Saved entries
##############################

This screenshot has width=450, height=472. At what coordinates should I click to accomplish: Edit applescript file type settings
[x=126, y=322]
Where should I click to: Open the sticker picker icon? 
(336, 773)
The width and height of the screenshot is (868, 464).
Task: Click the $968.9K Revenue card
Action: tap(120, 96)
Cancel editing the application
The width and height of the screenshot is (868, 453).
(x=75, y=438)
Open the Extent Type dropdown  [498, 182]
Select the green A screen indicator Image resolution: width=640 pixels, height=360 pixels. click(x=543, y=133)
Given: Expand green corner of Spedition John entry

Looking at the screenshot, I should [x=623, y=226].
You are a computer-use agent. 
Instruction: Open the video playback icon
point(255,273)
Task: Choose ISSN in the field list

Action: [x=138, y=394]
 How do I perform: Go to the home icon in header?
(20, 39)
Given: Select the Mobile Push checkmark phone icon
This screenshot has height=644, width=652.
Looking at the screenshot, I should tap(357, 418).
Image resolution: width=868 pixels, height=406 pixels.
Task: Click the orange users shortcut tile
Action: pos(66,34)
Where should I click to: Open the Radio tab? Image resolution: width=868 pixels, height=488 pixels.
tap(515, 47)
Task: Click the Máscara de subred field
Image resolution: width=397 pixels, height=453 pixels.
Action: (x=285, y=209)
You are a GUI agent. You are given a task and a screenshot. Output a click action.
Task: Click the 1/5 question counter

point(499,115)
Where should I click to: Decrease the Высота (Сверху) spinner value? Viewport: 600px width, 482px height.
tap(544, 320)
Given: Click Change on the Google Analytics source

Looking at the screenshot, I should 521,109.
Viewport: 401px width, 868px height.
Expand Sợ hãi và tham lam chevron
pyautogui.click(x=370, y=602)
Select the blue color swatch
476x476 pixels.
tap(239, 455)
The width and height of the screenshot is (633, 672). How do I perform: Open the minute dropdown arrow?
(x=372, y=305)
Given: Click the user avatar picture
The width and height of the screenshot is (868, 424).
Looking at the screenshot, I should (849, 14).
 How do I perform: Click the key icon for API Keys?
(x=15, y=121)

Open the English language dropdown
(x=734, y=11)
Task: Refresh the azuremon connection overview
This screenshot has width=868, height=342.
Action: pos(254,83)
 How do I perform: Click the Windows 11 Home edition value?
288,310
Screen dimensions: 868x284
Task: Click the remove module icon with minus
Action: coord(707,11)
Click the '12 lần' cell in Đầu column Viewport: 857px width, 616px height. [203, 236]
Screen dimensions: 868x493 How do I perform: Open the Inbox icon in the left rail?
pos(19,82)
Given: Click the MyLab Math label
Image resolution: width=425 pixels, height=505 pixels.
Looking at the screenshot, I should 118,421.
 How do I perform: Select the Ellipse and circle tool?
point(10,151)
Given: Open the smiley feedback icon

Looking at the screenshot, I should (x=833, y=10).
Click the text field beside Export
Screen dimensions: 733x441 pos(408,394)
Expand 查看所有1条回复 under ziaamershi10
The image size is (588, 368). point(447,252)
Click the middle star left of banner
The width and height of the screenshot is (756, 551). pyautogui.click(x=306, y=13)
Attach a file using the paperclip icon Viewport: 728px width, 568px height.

##############################

### What is expected
Report how many lines in the data include the string "agent", giving nothing but that number.

### Output below
2